5. Pour justifier du montant de ses ressources dans les douze mois précédant le dépôt de sa demande le 17 novembre 2022, M. C… produit un contrat de travail et son avenant, une attestation de travail postérieure à la décision attaquée, les bulletins de salaire des mois de décembre 2018, 2019, 2020, 2021, 2022, 2023 et 2024 et de septembre, octobre et novembre 2024, ainsi que de janvier et février 2025. Par la seule production de quelques bulletins de salaire sur la période concernée, M. C… ne justifie pas du caractère stable de ses ressources sur la période de douze mois précédant le dépôt de sa demande et ne démontre ainsi pas qu’il entre dans les prévisions des stipulations de l’article 4 de l’accord franco-algérien. Ainsi, il n’est pas fondé à soutenir que la décision attaquée est entachée d’une erreur de fait. Le moyen doit, par suite, être écarté.
6. En troisième lieu, aux termes de l’article 8 de la convention européenne de sauvegarde des droits de l’homme et des libertés fondamentales : « 1. Toute personne a droit au respect de sa vie privée et familiale, de son domicile et de sa correspondance. / 2. Il ne peut y avoir ingérence d’une autorité publique dans l’exercice de ce droit que pour autant que cette ingérence est prévue par la loi et qu’elle constitue une mesure qui, dans une société démocratique, est nécessaire à la sécurité nationale, à la sûreté publique, au bien-être économique du pays, à la défense de l’ordre et à la prévention des infractions pénales, à la protection de la santé ou de la morale, ou à la protection des droits et libertés d’autrui ».
7. D’une part, il ne ressort pas de la décision attaquée que le préfet se serait cru lié par le caractère insuffisant des ressources du demandeur et qu’il n’aurait pas procédé à un examen de l’ensemble des circonstances de l’espèce et notamment des incidences de son refus sur la situation personnelle et familiale de M. C…. D’autre part, il ressort des pièces du dossier que M. C… s’est marié en Algérie en août 2022 et qu’il ne se prévaut d’aucune vie commune avec son épouse, laquelle réside toujours dans le pays dont ils ont la nationalité. Par suite, il n’est pas fondé à soutenir, à supposer le moyen soulevé, que le préfet du Val-d’Oise aurait méconnu son droit au respect de sa vie privée et familiale protégé par l’article 8 de la convention européenne de sauvegarde des droits de l’homme et des libertés fondamentales.

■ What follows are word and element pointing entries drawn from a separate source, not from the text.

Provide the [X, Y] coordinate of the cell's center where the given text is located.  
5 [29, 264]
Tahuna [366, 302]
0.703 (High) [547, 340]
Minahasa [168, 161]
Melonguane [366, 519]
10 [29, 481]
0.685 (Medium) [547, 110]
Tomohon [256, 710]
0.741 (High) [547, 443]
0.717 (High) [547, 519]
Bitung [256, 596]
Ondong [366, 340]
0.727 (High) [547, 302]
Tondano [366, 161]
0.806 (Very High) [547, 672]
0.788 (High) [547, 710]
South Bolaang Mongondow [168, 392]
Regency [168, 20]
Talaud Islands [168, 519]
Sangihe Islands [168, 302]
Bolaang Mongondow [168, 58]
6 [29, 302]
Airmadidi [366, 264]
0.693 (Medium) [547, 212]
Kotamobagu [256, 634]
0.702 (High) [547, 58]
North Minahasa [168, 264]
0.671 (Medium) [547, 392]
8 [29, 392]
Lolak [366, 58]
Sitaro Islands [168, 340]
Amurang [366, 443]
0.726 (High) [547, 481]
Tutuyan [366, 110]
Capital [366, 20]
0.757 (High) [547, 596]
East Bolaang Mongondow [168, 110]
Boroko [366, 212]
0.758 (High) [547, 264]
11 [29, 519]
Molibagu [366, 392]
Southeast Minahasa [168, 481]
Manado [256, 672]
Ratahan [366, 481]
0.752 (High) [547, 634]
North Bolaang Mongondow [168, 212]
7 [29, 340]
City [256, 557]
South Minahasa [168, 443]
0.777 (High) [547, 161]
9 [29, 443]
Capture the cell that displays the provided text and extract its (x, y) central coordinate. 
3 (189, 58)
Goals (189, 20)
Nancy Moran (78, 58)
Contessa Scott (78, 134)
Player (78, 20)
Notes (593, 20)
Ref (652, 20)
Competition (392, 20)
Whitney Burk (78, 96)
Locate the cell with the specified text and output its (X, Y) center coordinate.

8. Il résulte de ce qui précède que la requête de M. C… doit être rejetée en toutes ses conclusions, y compris celles tendant à l’application de l’article L. 761-1 du code de justice administrative.
D E C I D E :
Article 1er : La requête de M. C… est rejetée.
Article 2 : Le présent jugement sera notifié à M. B… C… et au préfet des Hauts-de-Seine.
Copie en sera adressée au ministre de l’intérieur.
Délibéré après l’audience du 10 octobre 2025, à laquelle siégeaient :
Mme Edert, présidente,
Mme Beauvironnet, conseillère,
M. Sorin, conseiller.
Rendu public par mise à disposition au greffe le 7 novembre 2025.
Le rapporteur,
signé
S. Sorin
La présidente,
signé
S. EdertLa greffière,
signé
S. Le Gueux
La République mande et ordonne au préfet des Hauts-de-Seine en ce qui le concerne ou à tous commissaires de justice à ce requis en ce qui concerne les voies de droit commun contre les parties privées, de pourvoir à l’exécution de la présente décision.